*** Block opens ***

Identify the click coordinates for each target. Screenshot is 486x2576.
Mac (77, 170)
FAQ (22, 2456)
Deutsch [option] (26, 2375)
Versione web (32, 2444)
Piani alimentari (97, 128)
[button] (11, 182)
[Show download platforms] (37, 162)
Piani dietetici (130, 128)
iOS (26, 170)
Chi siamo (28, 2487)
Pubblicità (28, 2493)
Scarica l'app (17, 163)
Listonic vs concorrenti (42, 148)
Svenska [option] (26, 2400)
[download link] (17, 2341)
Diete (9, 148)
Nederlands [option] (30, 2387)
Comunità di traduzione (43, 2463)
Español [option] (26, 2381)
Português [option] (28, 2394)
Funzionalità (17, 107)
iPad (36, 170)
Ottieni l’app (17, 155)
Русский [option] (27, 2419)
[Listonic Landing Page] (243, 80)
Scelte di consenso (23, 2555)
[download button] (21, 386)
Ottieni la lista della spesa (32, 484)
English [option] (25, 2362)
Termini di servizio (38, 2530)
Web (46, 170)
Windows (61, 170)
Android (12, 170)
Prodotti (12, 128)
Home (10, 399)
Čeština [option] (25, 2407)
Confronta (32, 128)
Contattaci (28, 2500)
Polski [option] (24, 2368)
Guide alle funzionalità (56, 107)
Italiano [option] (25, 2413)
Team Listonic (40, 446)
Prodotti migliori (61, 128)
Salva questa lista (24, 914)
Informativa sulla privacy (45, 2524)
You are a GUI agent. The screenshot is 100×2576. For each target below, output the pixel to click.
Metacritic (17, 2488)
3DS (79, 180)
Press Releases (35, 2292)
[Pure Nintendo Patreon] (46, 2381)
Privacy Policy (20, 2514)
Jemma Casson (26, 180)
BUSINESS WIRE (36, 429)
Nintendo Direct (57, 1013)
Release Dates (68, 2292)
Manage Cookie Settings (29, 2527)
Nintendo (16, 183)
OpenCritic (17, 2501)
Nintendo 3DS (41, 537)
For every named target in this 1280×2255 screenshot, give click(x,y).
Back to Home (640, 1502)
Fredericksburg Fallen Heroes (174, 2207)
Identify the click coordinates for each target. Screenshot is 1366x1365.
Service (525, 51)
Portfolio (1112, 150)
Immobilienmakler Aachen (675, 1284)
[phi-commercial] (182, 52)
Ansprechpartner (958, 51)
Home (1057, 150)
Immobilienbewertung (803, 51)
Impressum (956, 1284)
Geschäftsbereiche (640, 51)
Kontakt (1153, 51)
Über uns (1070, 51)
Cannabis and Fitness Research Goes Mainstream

*** Block closes ***

PROBLEM TO SOLVE :: Set down, word for word, each line from the top of the records above through the line with "3DS (79, 180)".

RESULT OF THIS EXERCISE ::
Identify the click coordinates for each target. Screenshot is 486x2576.
Mac (77, 170)
FAQ (22, 2456)
Deutsch [option] (26, 2375)
Versione web (32, 2444)
Piani alimentari (97, 128)
[button] (11, 182)
[Show download platforms] (37, 162)
Piani dietetici (130, 128)
iOS (26, 170)
Chi siamo (28, 2487)
Pubblicità (28, 2493)
Scarica l'app (17, 163)
Listonic vs concorrenti (42, 148)
Svenska [option] (26, 2400)
[download link] (17, 2341)
Diete (9, 148)
Nederlands [option] (30, 2387)
Comunità di traduzione (43, 2463)
Español [option] (26, 2381)
Português [option] (28, 2394)
Funzionalità (17, 107)
iPad (36, 170)
Ottieni l’app (17, 155)
Русский [option] (27, 2419)
[Listonic Landing Page] (243, 80)
Scelte di consenso (23, 2555)
[download button] (21, 386)
Ottieni la lista della spesa (32, 484)
English [option] (25, 2362)
Termini di servizio (38, 2530)
Web (46, 170)
Windows (61, 170)
Android (12, 170)
Prodotti (12, 128)
Home (10, 399)
Čeština [option] (25, 2407)
Confronta (32, 128)
Contattaci (28, 2500)
Polski [option] (24, 2368)
Guide alle funzionalità (56, 107)
Italiano [option] (25, 2413)
Team Listonic (40, 446)
Prodotti migliori (61, 128)
Salva questa lista (24, 914)
Informativa sulla privacy (45, 2524)
You are a GUI agent. The screenshot is 100×2576. For each target below, output the pixel to click.
Metacritic (17, 2488)
3DS (79, 180)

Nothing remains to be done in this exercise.